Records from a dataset
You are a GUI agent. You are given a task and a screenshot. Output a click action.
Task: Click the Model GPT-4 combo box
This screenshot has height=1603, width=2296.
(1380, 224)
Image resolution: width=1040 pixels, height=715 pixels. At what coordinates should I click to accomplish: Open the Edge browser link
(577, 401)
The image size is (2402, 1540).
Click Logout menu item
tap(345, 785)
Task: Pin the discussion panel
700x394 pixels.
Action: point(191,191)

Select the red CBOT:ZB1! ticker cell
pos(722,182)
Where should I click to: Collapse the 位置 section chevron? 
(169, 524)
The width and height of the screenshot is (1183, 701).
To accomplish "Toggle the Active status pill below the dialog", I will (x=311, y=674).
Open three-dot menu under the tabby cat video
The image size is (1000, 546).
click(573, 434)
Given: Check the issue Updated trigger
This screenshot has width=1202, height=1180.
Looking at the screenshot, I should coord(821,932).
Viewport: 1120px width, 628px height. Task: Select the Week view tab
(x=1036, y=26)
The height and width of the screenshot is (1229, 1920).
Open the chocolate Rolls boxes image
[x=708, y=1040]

**BRIEF:**
Please copy the records above word for word, from the line containing "Select the red CBOT:ZB1! ticker cell" through the end of the records, with both of those lines included.

**COMPLETED TASK:**
Select the red CBOT:ZB1! ticker cell
pos(722,182)
Where should I click to: Collapse the 位置 section chevron? 
(169, 524)
The width and height of the screenshot is (1183, 701).
To accomplish "Toggle the Active status pill below the dialog", I will (x=311, y=674).
Open three-dot menu under the tabby cat video
The image size is (1000, 546).
click(573, 434)
Given: Check the issue Updated trigger
This screenshot has width=1202, height=1180.
Looking at the screenshot, I should coord(821,932).
Viewport: 1120px width, 628px height. Task: Select the Week view tab
(x=1036, y=26)
The height and width of the screenshot is (1229, 1920).
Open the chocolate Rolls boxes image
[x=708, y=1040]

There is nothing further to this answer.